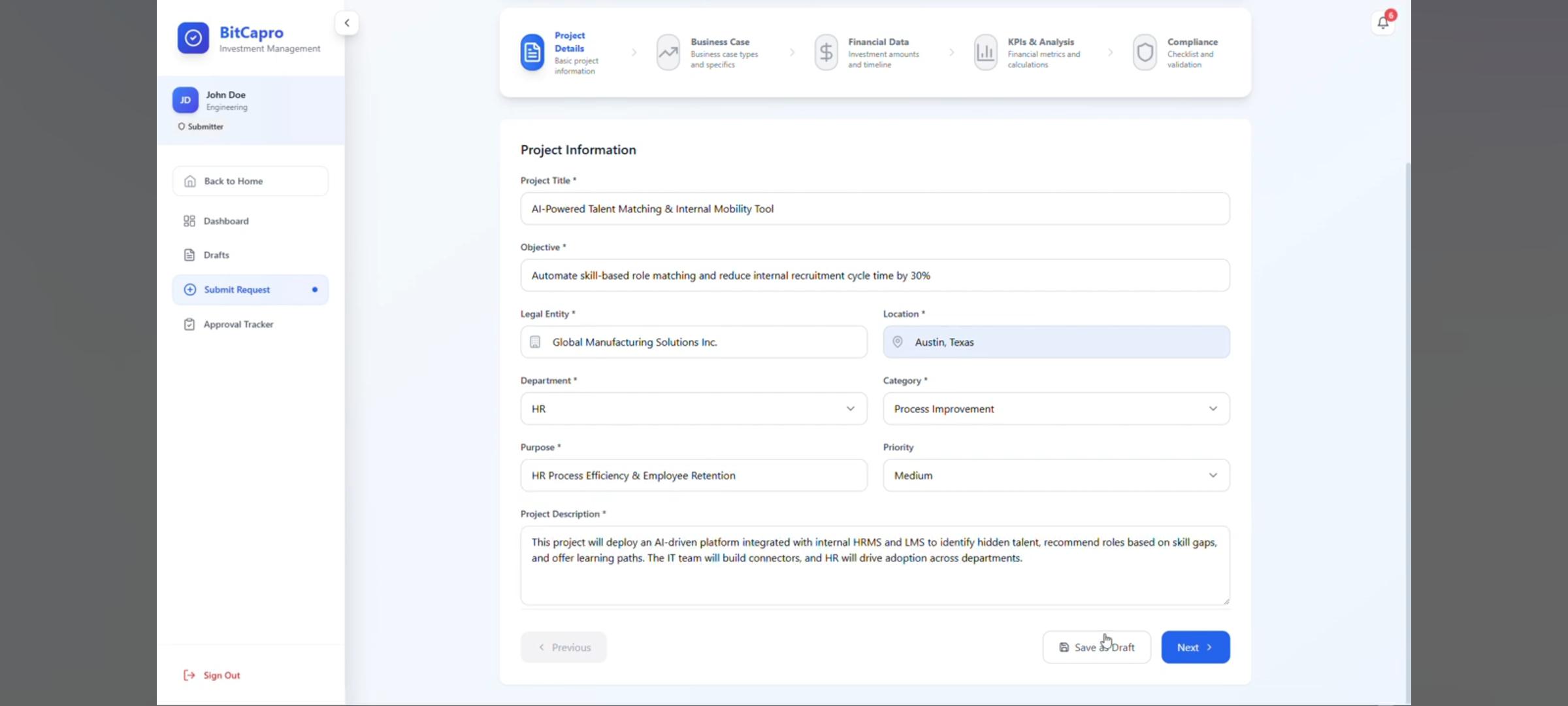
Task: Open the Approval Tracker menu item
Action: pos(238,324)
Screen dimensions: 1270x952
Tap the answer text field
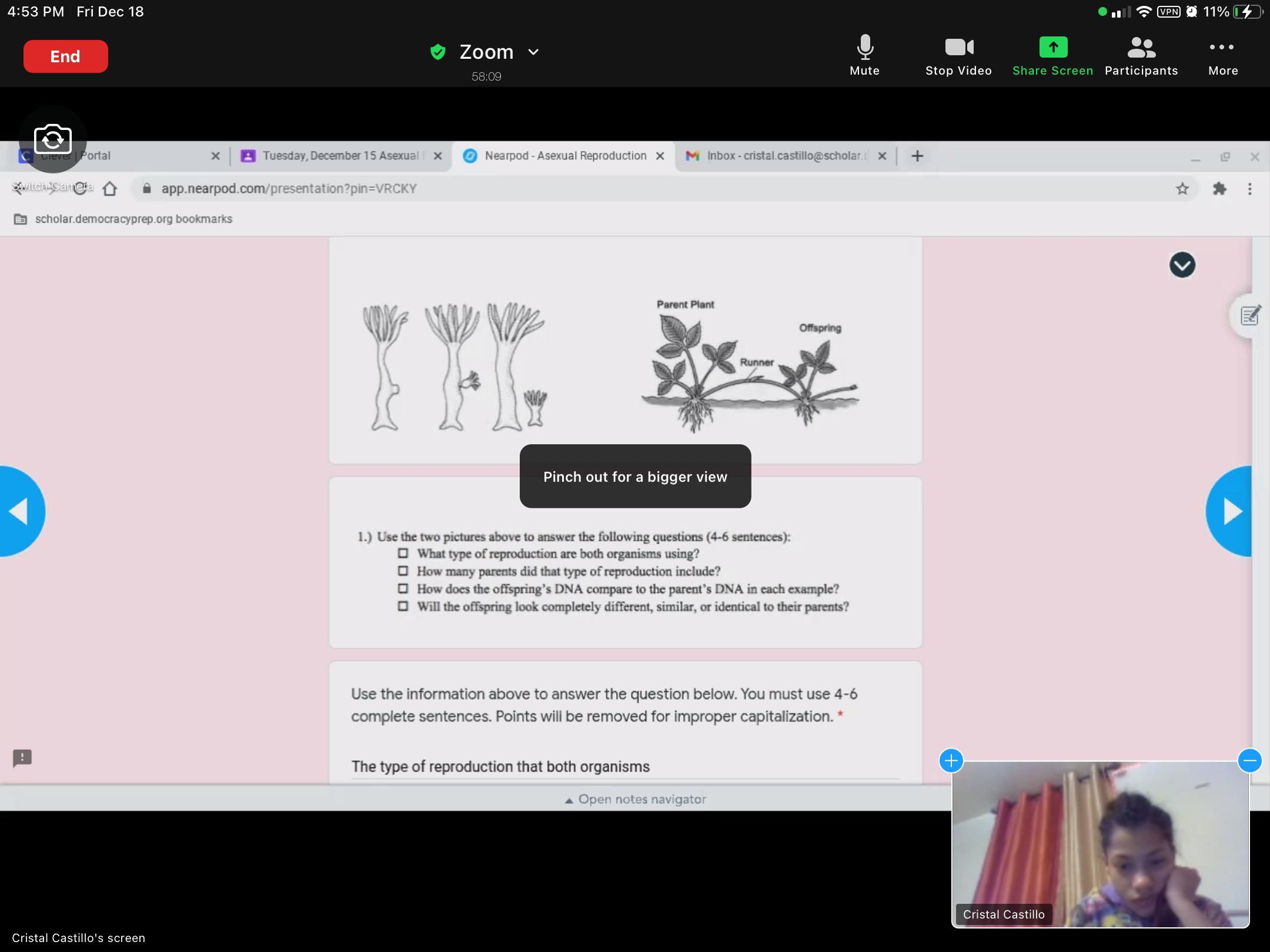tap(624, 766)
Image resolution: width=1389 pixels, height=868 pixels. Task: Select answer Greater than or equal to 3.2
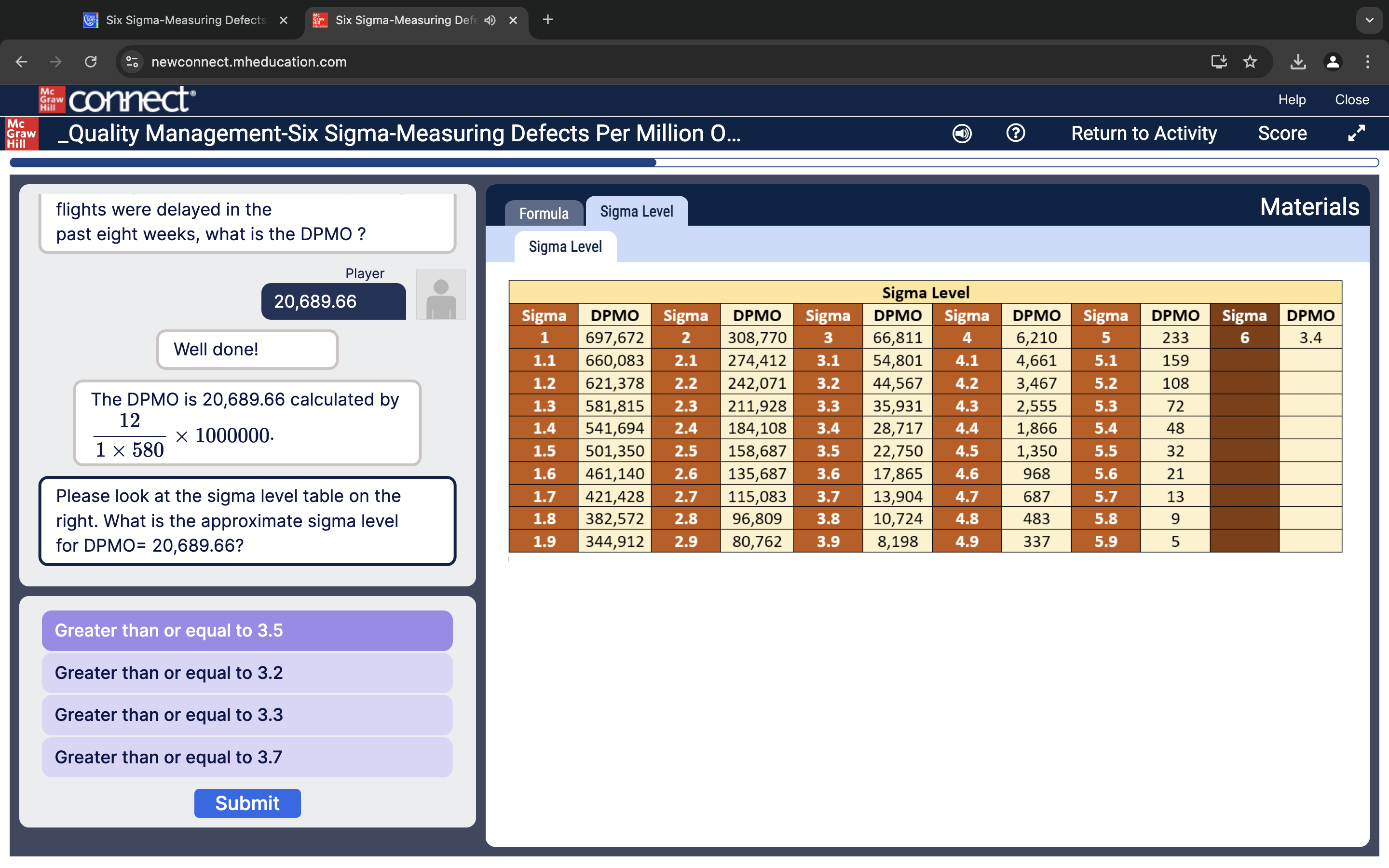click(x=247, y=673)
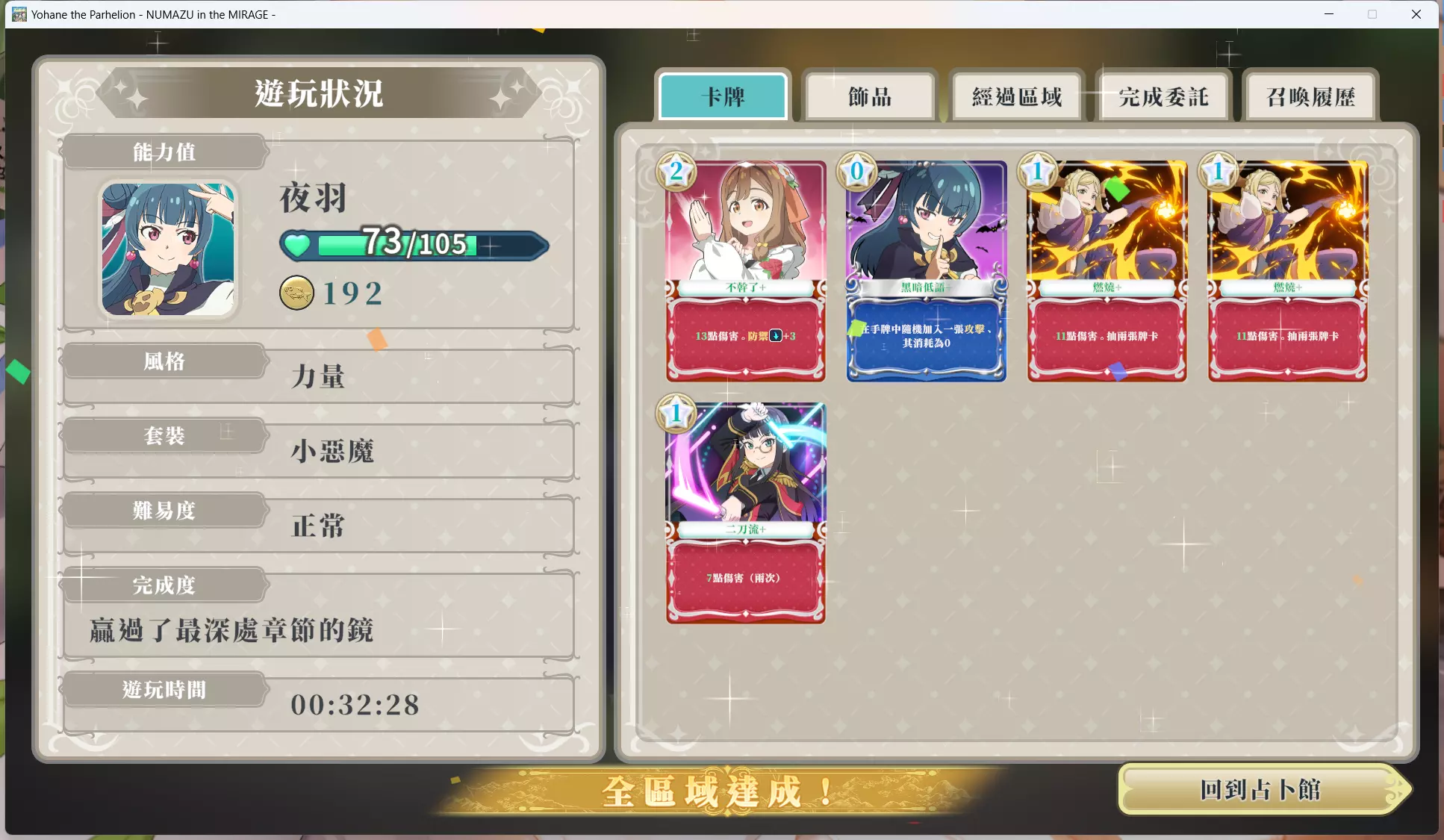
Task: Select the second 燃燒+ card
Action: click(1288, 272)
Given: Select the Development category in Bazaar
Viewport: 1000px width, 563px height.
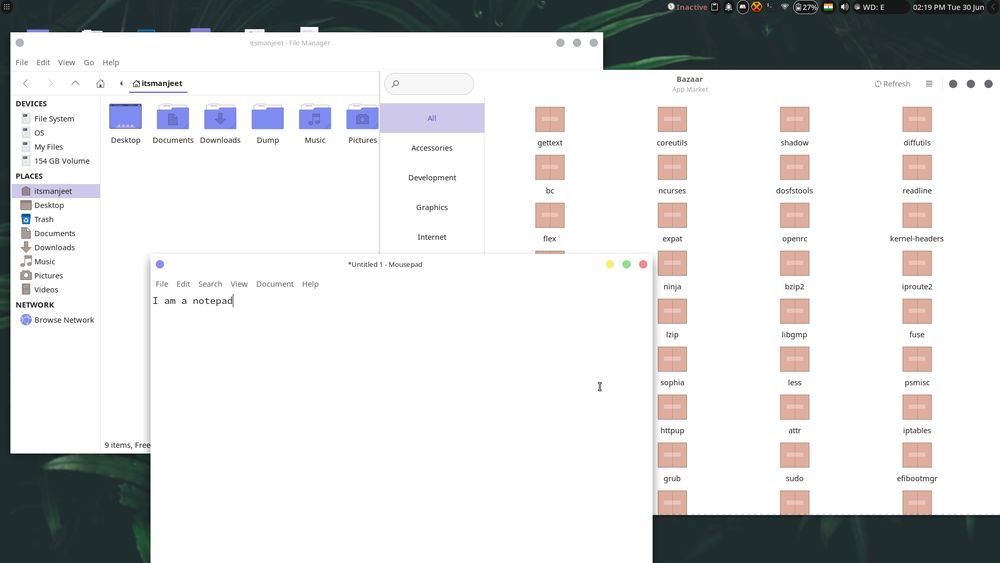Looking at the screenshot, I should tap(432, 178).
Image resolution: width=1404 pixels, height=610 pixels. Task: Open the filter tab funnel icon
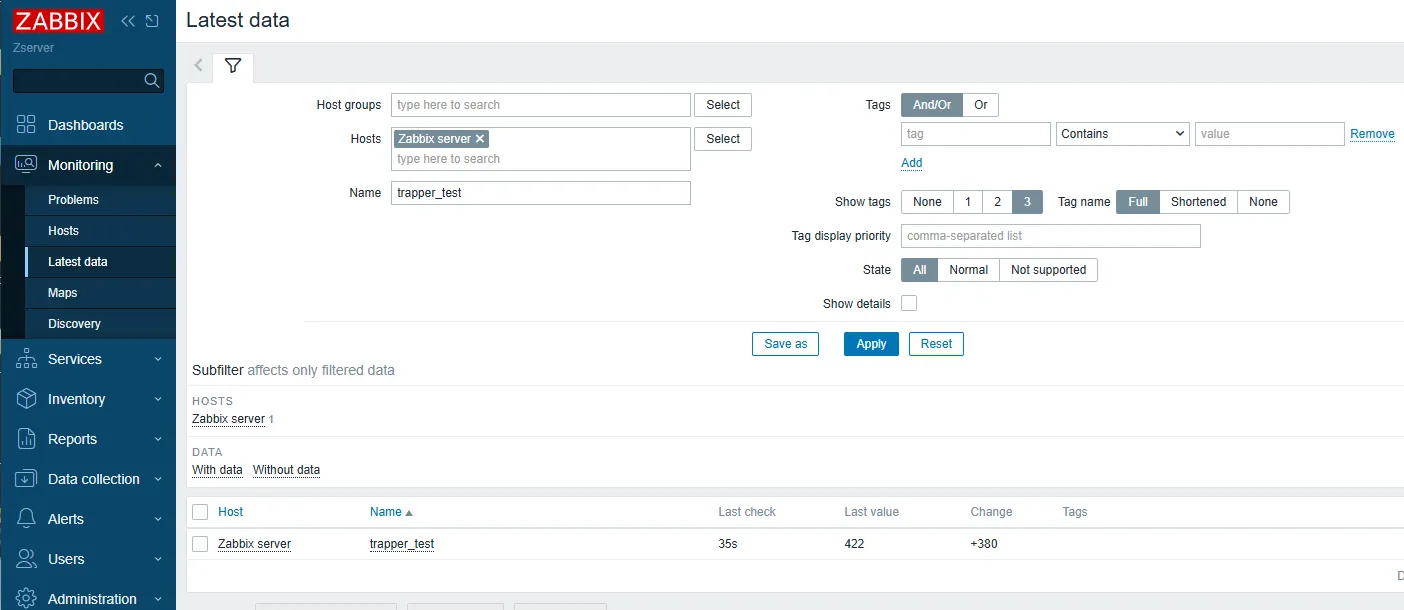pos(233,66)
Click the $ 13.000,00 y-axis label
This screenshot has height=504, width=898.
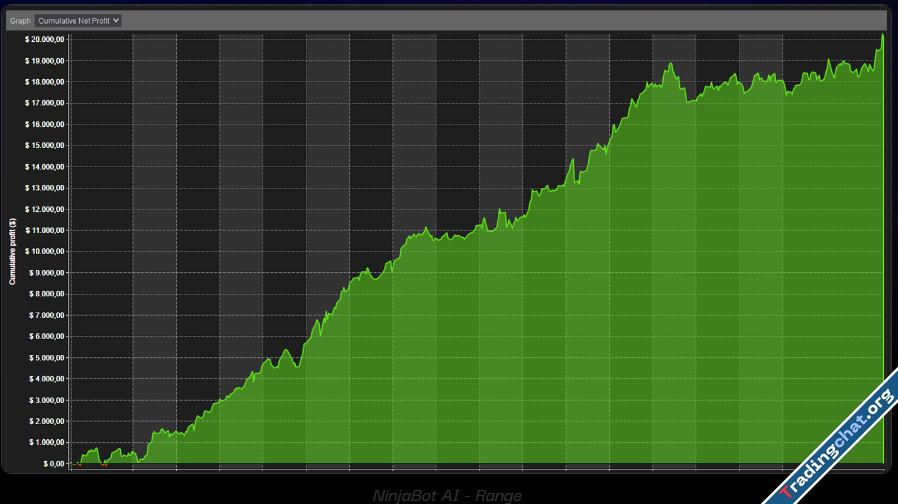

○ ○ ○ ○

== Stated problem ==
Copy everything from the line containing "Screen dimensions: 1270x952" down to the line containing "Looking at the", swapping "Development" for "Marketing" and leaving all else unchanged. Leave the pictures out.

== Written solution ==
Screen dimensions: 1270x952
Tap the answer text field
tap(624, 766)
Image resolution: width=1389 pixels, height=868 pixels. Task: Select answer Greater than or equal to 3.2
click(x=247, y=673)
Task: Select the second 燃燒+ card
Action: click(1288, 272)
Given: Select the Marketing category in Bazaar
Viewport: 1000px width, 563px height.
Looking at the screenshot, I should tap(432, 178).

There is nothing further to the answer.